Selon une nouvelle étude du Réseau du sport étudiant du Québec (RSEQ), 44% des 10 000 jeunes de secondaire 1 et 3 interrogés consomment régulièrement des boissons gazeuses. Les boissons pour sportifs (28%) et les jus de fruits non naturels (61%) sont aussi bus régulièrement par les jeunes, qui ne dédaignent pas non plus les boissons énergisantes (35% en boivent occasionnellement).
Ces boissons sucrées, prises quotidiennement, participent à la surconsommation de sucre et augmentent de 60% le risque d’obésité chez l’enfant, souligne la Coalition québécoise sur la problématique du poids (CQPP). Elles expliquent en partie la surconsommation de sucre chez les garçons de 14-18 ans, qui ingurgitent déjà quotidiennement 70% plus de sucre que la moyenne nationale.

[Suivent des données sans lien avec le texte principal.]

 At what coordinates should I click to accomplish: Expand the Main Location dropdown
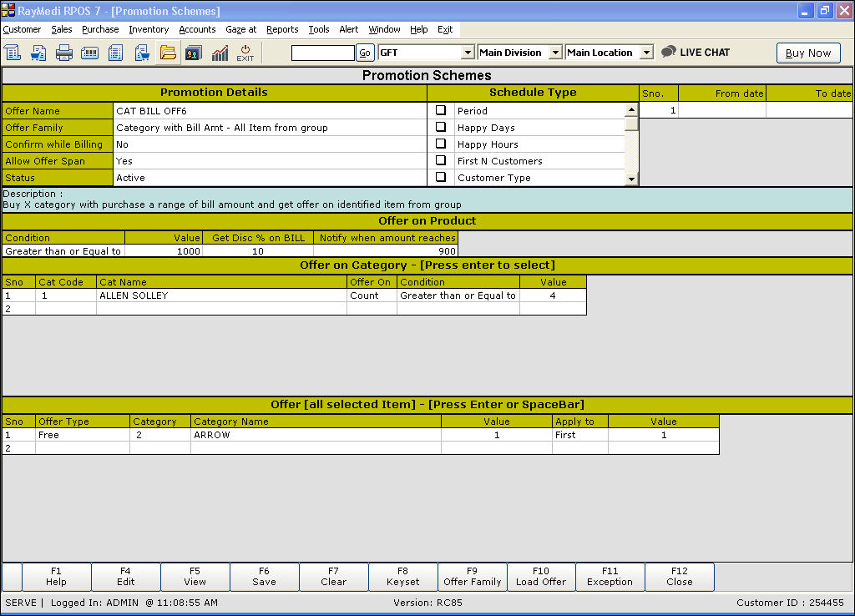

Suzie Pellerin, directrice de la CQPP dénonce «les stratégies de marketing entourant les boissons sucrées qui annihilent les messages de santé publique». La Coalition déplore aussi que les eaux vitaminées entrent dans la catégorie des produits de santé naturels et jouent sur cette ambiguïté.
Ainsi, la marque VitaminWater indique sur son étiquette : Prendre quelques heures avant la prise d’autres médicaments. «Ce type de produit n’est pas utile à une bonne alimentation et a tendance à prendre la place de l’eau, du lait et des jus de fruits 100% naturels», note Véronique Provencher, professeur de nutrition à l’Université Laval. Ainsi, 5% des jeunes interrogés ne boivent de l’eau qu’une à deux fois par semaine.
Santé Canada ne reste pas les bras croisés pour autant. Depuis peu, les boissons énergisantes ne sont plus considérées comme des produits naturels et devront respecter des normes plus serrées, notamment ne pas dépasser un taux maximum de caféine. L’étiquetage sera aussi revu et un message indiquera que le produit n’est pas approprié aux enfants, mais la CQCP recommande plutôt la mention «Déconseillé au moins de 18 ans».
Dans les prochaines semaines la Coalition Poids dévoilera d’autres études portant sur les stratégies de prix, de distribution et de promotion de l’industrie, qu’elle juge douteuses.
Réactions
Du côté de l’Association des embouteilleurs de boissons gazeuses du Québec, on affirme déjà travailler à la réduction des calories et du sucre contenus dans les boissons distribuées. L’association demande aussi que les règles plus sévères concernant la caféine soient appliquées équitablement: «Les règles seront-elles aussi sévères pour les marques de café», se demande Martin-Pierre Pelletier, porte-parole de l’association.